After referring to the observations of the Bombay High Court in Nilgiri Ceylon Tea Supplying Co. v. State of Bombay [1959] 10 STC 500 regarding the application of mechanical force so as to subject the commodity to a process, the Supreme Court observed as follows (at page 132 of 47 STC and at page 396 of 145 ITR) :

"The question is not whether there is manual application of energy or there is application of mechanical force. Whatever be the means employed for the purpose of carrying out the operation, it is the effect of the operation on the commodity that is material for the purpose of determining whether the operation constitutes 'processing'."

Tea is an agricultural crop produced throughout the year in India in the States of Assam, West Bengal, Tamil Nadu, Kerala and Karnataka. The quality of tea produced would depend upon the soil, the weather pattern, the age of the tea bush and the elevation at which the tea is grown. Blending requires highly specialised expertise to identify different sources and grades of tea and to mix them in the right proportion so as to make available a consistent product (brand) to the consumers throughout the year. The tea produced during a particular period of the year will have special qualities.

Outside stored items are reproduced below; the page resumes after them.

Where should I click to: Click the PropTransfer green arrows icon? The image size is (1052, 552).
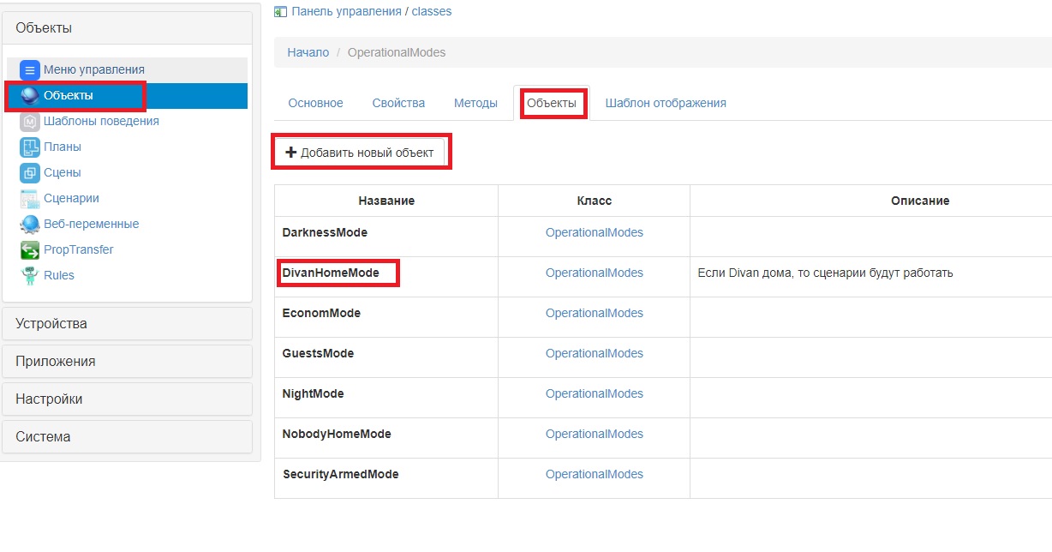coord(30,250)
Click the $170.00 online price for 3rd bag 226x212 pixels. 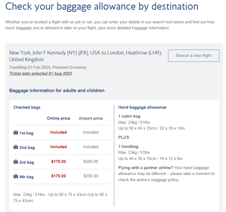point(58,161)
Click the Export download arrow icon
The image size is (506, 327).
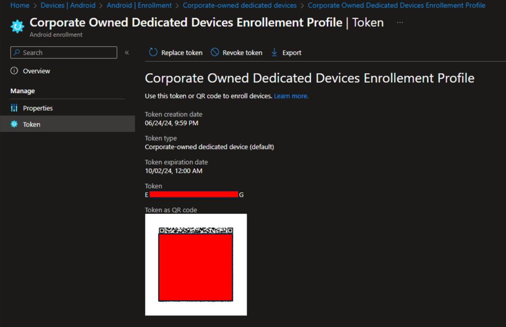(274, 52)
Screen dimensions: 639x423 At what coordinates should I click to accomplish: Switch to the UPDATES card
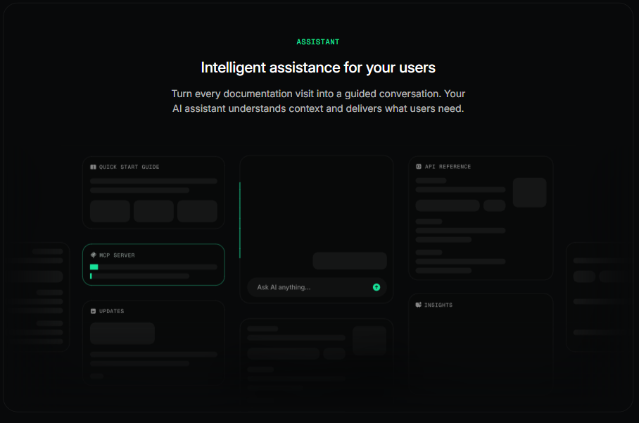click(x=153, y=345)
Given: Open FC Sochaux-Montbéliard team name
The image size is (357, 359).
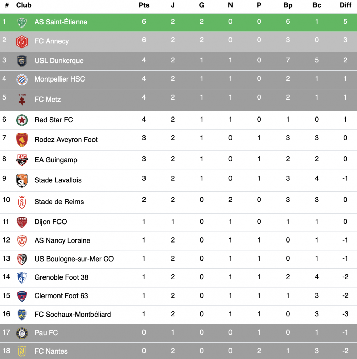Looking at the screenshot, I should click(x=73, y=315).
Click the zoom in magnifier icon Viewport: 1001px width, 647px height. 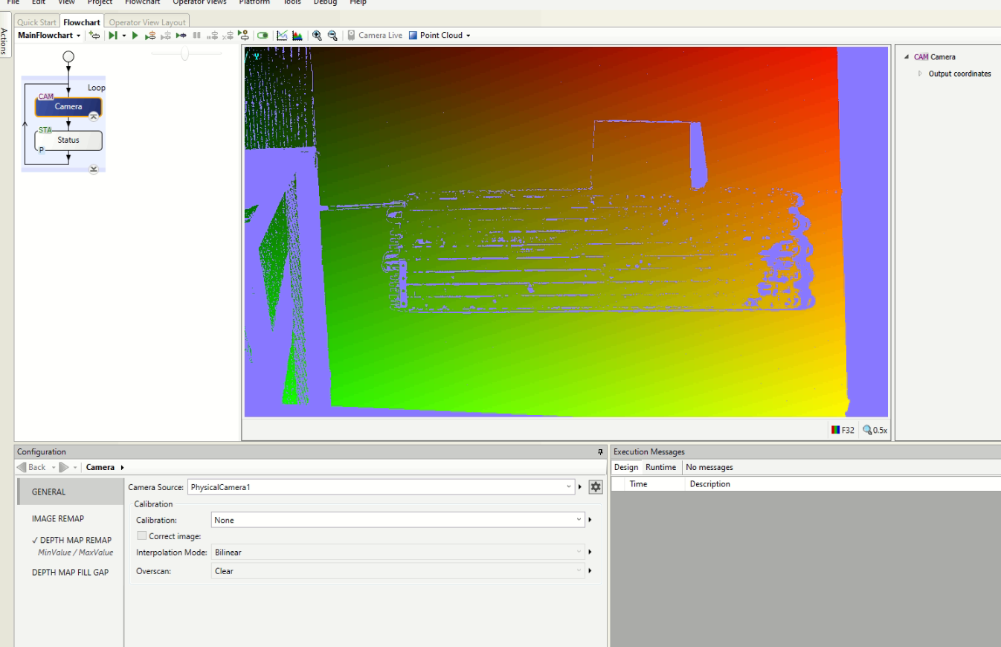(x=317, y=36)
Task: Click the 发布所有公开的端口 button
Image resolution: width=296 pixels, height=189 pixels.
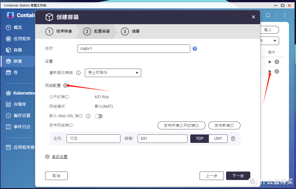Action: tap(182, 125)
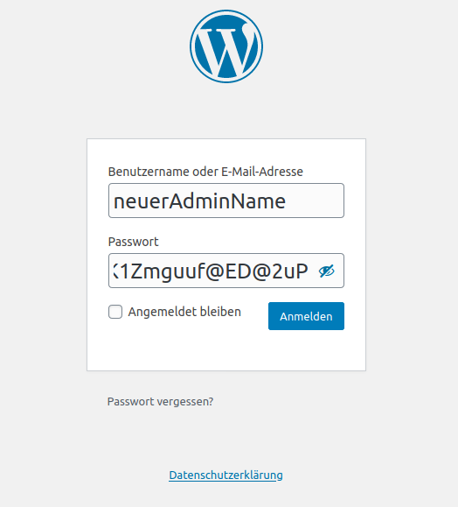
Task: Hide the password with the eye icon
Action: [x=326, y=271]
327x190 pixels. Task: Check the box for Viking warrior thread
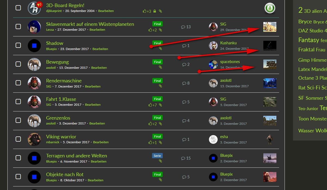[18, 139]
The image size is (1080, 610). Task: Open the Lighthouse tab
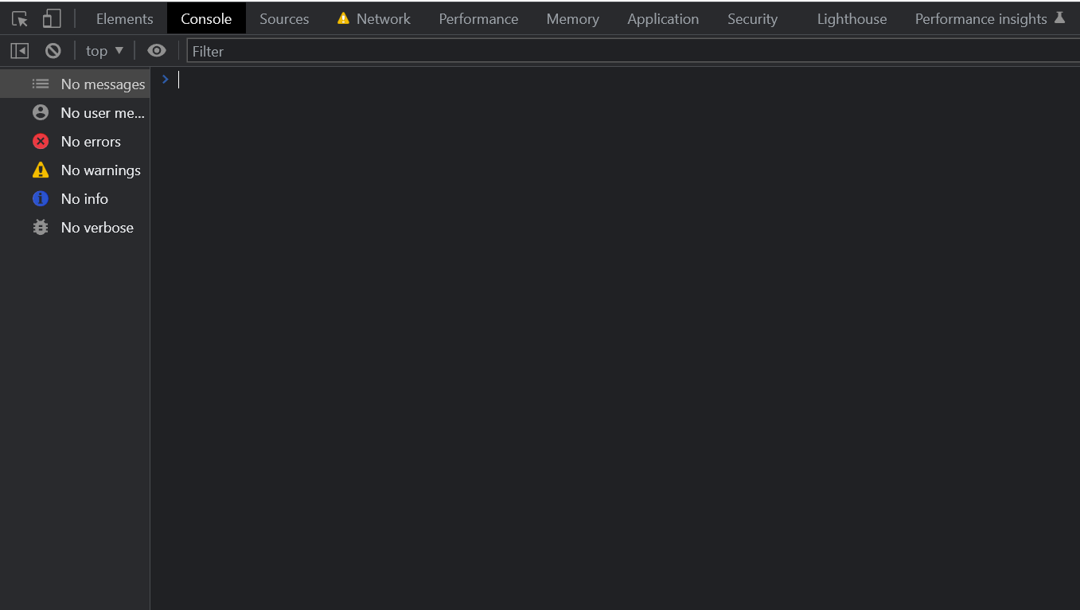852,19
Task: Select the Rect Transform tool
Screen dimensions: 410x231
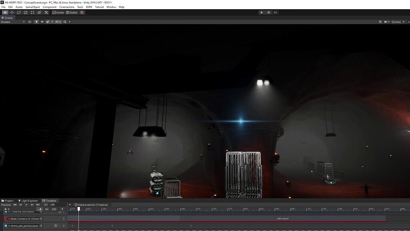Action: [32, 12]
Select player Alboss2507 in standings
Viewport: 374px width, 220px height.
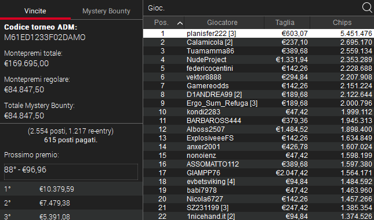(259, 129)
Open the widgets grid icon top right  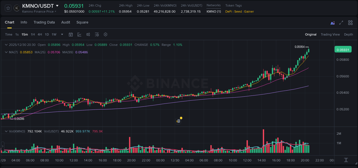tap(350, 23)
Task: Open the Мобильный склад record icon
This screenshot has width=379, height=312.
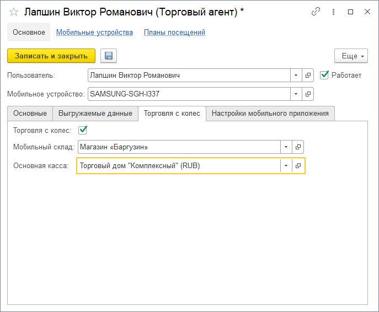Action: point(298,147)
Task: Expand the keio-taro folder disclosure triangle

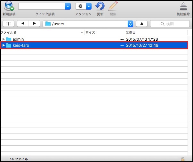Action: (4, 45)
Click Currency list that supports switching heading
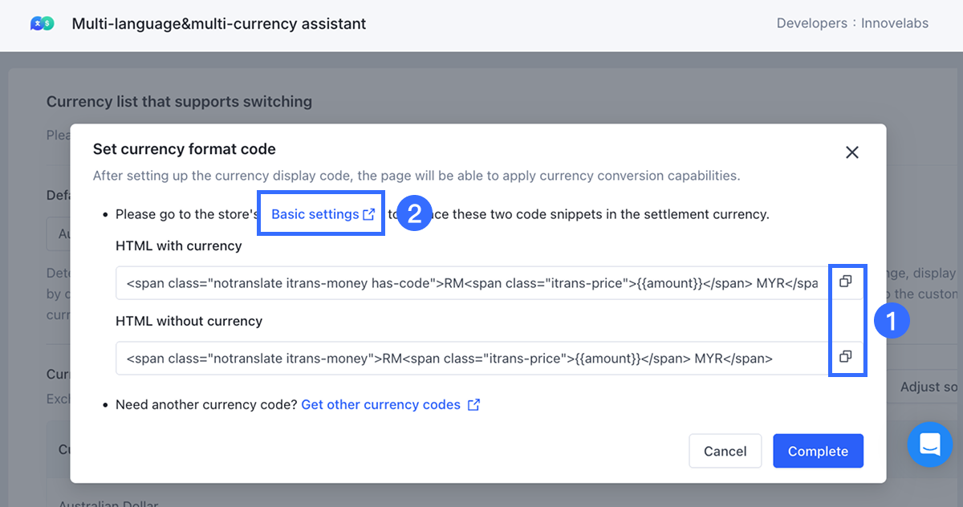This screenshot has width=963, height=507. tap(179, 101)
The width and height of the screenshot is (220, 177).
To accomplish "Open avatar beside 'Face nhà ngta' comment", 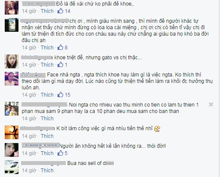I will (12, 79).
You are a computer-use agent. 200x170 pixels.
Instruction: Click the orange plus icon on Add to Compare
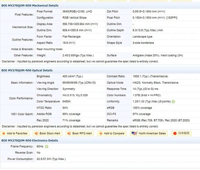pyautogui.click(x=101, y=133)
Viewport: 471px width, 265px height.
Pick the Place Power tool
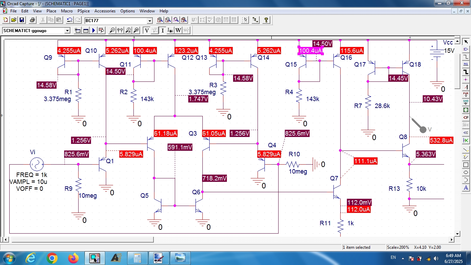(x=466, y=94)
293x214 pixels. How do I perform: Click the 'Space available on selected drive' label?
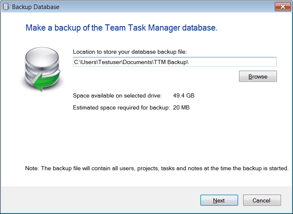(x=117, y=95)
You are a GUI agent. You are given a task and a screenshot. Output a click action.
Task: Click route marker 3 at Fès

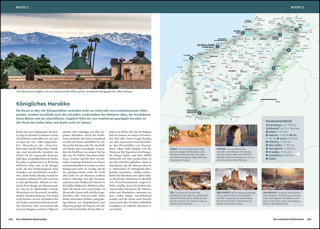296,29
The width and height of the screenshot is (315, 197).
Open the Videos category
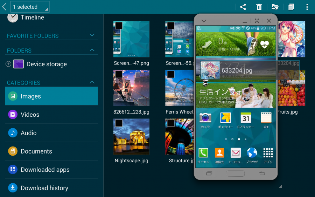pos(30,115)
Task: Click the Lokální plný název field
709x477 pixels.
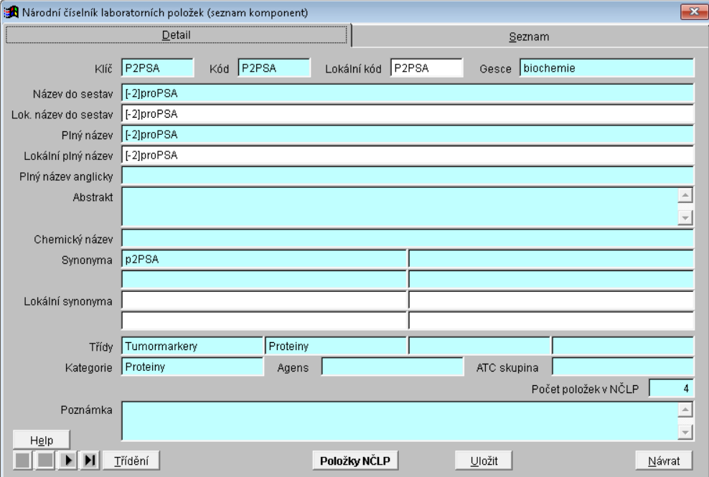Action: 407,156
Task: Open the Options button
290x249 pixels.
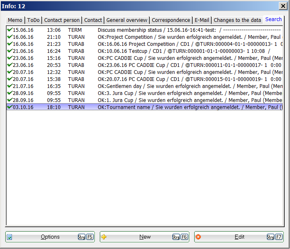Action: (50, 237)
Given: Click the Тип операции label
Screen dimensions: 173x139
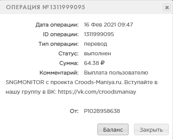Looking at the screenshot, I should [58, 44].
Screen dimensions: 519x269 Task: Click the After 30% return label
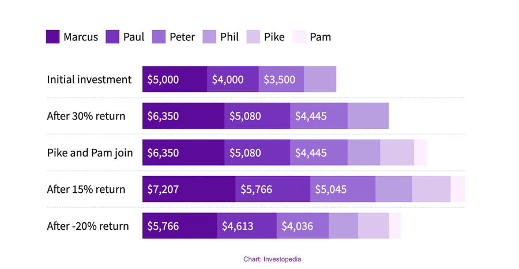tap(86, 116)
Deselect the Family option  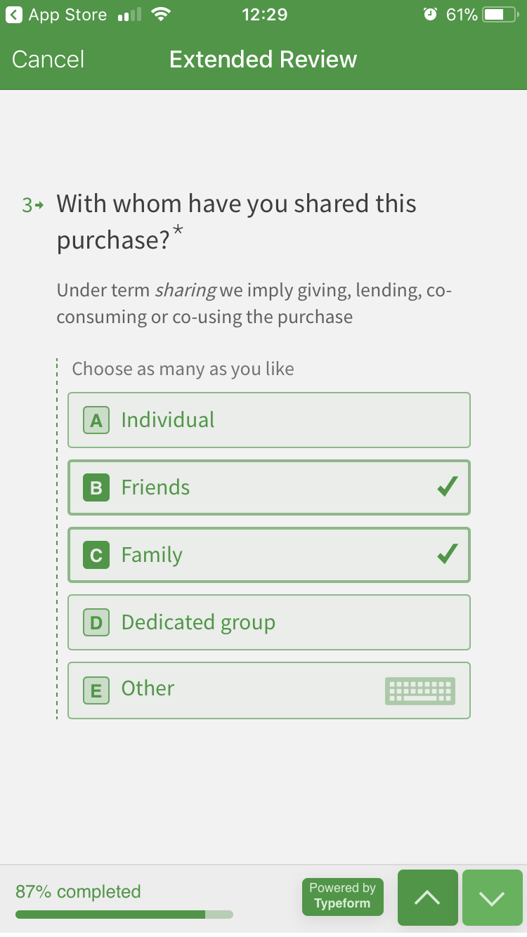point(269,555)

For example, the best teas from Assam known for their strength, brightness and thickness called "second flush" are produced between mid-May and end-June. Such tea with special quality will be stored and used judiciously while blending is carried on throughout the year. It is so done to keep the consistency in quality of tea to satisfy the consumers throughout the year. The tea thus blended will have to go through the different process of packing and labelling as explained in G. A. Renderian Ltd. v. CIT [1984] 145 ITR 387 (Cal). It is not contended before us that there is any difference in the process which is being carried on by the assessee in this case.

In the light of the observations made by the Supreme Court in Chowgule and Co. P. Ltd. v. Union of India [1981] 47 STC 124, regarding the requirements to be satisfied to bring a particular activity under the term "processing", we are inclined to agree with the learned judges of the Calcutta High Court that blending of tea would come under the term processing used in the definition of industrial company. In this context it is relevant to note the definition of the term a "seasonal factory" under section 2(19A) of the Employees' State Insurance Act, 1948. The above sub-section reads as follows :

"(19A) 'seasonal factory' means a factory which is exclusively engaged in one or more of the following manufacturing processes, namely, cotton ginning, cotton or jute pressing, decortication of groundnuts, the manufacture of coffee, indigo, lac, rubber, sugar (including gur) or tea or any manufacturing process which is incidental to or connected with any of the aforesaid processes and includes a factory which is engaged for a period not exceeding seven months in a year---

(a) in any process of blending, packing or repacking of tea or coffee."

The above would show the Employees' State Insurance Act which is also a Central enactment has treated blending, packing and repacking of tea as a process. We, therefore, agree with the finding of the Tribunal that the assessee is entitled to weighted deduction in respect of the expenditure incurred in connection with its exports.

As regards the question of levy of interest under section 215 of the Income-tax Act, we are of the view that the dictum laid down by a Full Bench of the Kerala High Court in Lally Jacob v. ITO [1992] 197 ITR 439, has to be applied. In the above case the question considered was whether any assessment made for the first time by resort to section 147 will also be a regular assessment for the purpose of invoking section 217 of the Act. The Tribunal did not follow the dictum in the above decision observing that what was considered by the Full Bench was only the interest payable under section 217 and not under section 215. We are afraid that the above view is not correct. The principle evolved in the judgment should be equally applied in a case under section 215 also. As a matter of fact, a contention was raised before the Full Bench relying on the Taxation Laws (Amendment) Act, 1984, adding sub-section (6) to section 215 with effect from April 1, 1985, that till such amendment the assessment made under section 147 cannot be regarded as regular assessment. This contention was repelled by the Full Bench. It was held that even in the absence of subsection (6) of section 215 such assessments will be regular assessments. Sub-section (6) of section 215 is only a clarification of the earlier law as different High Courts have expressed different opinions on the question and by the inclusion of that sub-section alone, it cannot be said that, for the previous assessment years such assessments cannot be treated as regular assessments. According to us, the dictum laid down by the Full Bench has to be applied in cases arising under section 215 also.

In the light of the above, we answer question No. 1 in the affirmative, in favour of the assessee and against the Revenue. Question No. 2 is answered in the negative, against the assessee and in favour of the Revenue.

A copy of this judgment under the seal of the High Court and signature of the Registrar will be sent to the Income-tax Appellate Tribunal, Cochin Bench.